NASA’s Juno spacecraft is famous for the beautiful images of the planet Jupiter it captures with its JunoCam instrument. But recently, the Juno scientists have released something different: An audio track that Juno captured while passing by Jupiter’s moon Ganymede.

The short audio track captures the weird and wonderful sounds of space exploration, generated from data gathered by Juno’s Waves instrument. This measures the magnetic field around Jupiter, called its magnetosphere, to understand how it interacts with gases in the atmosphere. It collected data on the electric and magnetic waves during its flyby of Ganymede which were then converted into the audio range.

This JunoCam image shows two of Jupiter's large rotating storms, captured on Juno’s 38th perijove pass, on Nov. 29, 2021.
This JunoCam image shows two of Jupiter’s large rotating storms, captured on Juno’s 38th perijove pass, on November 29, 2021. NASA/JPL-Caltech/SwRI/MSSS Image processing: Kevin M. Gill

“This soundtrack is just wild enough to make you feel as if you were riding along as Juno sails past Ganymede for the first time in more than two decades,” said Juno’s principal investigator, Scott Bolton, in a statement. “If you listen closely, you can hear the abrupt change to higher frequencies around the midpoint of the recording, which represents entry into a different region in Ganymede’s magnetosphere.”

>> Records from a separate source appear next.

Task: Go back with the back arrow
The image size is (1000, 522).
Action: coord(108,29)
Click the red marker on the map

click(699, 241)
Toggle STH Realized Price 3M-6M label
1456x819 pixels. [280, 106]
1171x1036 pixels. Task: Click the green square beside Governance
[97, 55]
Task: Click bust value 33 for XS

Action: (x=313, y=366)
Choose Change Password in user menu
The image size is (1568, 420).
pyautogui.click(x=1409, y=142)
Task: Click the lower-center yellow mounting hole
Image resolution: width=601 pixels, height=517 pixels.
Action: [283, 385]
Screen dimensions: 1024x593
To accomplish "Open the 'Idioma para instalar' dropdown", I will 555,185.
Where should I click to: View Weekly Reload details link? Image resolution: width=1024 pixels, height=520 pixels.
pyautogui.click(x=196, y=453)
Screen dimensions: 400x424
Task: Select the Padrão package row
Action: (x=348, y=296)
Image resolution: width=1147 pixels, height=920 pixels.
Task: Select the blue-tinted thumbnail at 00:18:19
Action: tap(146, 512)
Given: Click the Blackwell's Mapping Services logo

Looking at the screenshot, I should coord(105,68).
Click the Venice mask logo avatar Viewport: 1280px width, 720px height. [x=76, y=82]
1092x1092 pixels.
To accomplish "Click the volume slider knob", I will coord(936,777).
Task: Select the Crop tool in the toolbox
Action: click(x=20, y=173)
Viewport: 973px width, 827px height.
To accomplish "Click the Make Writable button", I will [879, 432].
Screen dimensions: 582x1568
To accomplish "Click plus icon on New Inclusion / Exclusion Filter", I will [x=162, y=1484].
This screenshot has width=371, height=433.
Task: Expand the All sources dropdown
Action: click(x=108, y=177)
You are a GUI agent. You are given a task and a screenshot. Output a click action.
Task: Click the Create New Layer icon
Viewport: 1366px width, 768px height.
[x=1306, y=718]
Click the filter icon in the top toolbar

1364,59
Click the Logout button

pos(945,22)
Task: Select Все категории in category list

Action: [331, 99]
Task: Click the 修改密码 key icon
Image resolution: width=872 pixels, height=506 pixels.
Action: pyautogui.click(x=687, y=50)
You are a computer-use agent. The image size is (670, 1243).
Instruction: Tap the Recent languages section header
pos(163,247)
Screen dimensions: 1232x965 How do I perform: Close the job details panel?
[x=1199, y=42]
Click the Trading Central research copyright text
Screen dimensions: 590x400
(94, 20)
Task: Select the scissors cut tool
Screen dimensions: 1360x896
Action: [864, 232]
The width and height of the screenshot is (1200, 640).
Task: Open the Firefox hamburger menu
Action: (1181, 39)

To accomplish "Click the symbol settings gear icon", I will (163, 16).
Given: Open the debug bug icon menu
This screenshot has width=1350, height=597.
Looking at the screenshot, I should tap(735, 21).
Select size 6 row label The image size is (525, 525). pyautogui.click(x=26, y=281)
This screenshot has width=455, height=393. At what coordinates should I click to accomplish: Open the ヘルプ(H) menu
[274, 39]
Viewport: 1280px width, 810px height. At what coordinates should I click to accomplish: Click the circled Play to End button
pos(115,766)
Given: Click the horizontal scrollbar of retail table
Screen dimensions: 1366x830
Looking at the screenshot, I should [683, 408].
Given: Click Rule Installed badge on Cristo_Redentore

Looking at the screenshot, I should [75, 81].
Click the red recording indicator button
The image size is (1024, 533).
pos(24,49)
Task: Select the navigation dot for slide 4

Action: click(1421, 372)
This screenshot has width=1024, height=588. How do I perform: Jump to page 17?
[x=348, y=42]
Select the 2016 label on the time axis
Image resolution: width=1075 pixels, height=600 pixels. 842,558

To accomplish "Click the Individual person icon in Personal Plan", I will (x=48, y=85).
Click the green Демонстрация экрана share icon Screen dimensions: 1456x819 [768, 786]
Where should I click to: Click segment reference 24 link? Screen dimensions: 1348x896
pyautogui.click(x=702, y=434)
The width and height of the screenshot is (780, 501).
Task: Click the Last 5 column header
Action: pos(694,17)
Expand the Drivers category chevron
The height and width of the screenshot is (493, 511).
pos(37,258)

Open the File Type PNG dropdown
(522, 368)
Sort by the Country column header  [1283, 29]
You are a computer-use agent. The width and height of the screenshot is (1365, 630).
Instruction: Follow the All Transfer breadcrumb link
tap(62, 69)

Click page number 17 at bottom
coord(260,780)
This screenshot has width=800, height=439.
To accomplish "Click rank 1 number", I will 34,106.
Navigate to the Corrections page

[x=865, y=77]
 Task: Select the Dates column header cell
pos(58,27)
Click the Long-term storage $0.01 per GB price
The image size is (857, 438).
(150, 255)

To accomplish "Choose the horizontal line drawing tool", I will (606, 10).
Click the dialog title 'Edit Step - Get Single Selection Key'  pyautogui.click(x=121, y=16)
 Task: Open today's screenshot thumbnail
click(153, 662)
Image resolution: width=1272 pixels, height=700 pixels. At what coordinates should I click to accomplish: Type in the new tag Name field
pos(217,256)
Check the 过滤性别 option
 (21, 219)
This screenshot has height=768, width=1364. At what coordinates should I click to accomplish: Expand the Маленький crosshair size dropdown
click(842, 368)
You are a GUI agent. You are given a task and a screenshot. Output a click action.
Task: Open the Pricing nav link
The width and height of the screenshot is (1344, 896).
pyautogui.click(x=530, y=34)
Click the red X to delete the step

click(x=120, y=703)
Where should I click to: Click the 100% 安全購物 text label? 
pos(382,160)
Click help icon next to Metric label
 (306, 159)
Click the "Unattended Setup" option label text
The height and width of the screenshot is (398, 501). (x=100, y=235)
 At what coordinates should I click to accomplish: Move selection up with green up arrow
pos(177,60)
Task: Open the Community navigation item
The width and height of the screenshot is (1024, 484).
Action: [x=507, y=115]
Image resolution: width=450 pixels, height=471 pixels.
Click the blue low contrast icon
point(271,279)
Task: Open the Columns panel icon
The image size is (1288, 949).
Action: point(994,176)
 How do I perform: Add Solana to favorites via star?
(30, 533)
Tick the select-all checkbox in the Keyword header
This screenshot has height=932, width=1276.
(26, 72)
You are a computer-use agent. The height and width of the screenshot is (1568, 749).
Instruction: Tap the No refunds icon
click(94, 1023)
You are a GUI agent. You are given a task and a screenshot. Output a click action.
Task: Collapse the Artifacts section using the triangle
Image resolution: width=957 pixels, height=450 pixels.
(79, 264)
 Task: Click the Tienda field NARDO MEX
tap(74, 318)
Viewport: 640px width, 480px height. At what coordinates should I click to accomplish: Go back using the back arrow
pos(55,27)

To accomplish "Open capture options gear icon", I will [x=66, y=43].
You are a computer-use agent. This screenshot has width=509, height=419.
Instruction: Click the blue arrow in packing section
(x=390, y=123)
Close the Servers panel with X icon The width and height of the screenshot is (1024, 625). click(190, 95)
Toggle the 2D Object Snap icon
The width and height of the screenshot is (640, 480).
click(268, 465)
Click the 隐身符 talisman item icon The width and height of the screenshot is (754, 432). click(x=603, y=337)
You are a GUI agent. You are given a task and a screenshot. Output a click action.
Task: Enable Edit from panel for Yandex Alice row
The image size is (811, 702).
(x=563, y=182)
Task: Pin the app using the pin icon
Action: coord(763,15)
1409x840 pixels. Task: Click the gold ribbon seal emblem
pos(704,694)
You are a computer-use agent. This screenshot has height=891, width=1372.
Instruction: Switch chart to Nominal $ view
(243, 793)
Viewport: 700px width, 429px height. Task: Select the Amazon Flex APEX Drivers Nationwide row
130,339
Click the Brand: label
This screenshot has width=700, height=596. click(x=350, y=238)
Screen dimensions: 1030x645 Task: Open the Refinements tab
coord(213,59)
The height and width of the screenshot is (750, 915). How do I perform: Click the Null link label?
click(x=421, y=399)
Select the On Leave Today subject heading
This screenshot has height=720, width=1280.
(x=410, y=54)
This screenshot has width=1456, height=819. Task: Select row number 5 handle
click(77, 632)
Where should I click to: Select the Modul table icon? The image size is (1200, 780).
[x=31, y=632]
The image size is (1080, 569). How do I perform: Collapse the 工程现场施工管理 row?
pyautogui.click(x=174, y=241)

The data was collected during Juno’s closest flyby of Ganymede in June 2021, when it passed within 645 miles of the huge moon. Ganymede is covered largely in water ice and is the largest moon in the solar system as well as being the only moon with a magnetic field. It is thought to have an underground saltwater ocean beneath its icy crust, which has made it a target of interest for those looking for places in the solar system where life could flourish outside of Earth.

The researchers are still working on the Waves data from the Ganymede flyby and will be performing analyses and modeling to learn more about the electric and magnetic fields around the moon and planet. “It is possible the change in the frequency shortly after closest approach is due to passing from the nightside to the dayside of Ganymede,” said William Kurth of the University of Iowa in Iowa City, lead co-investigator for the Waves investigation.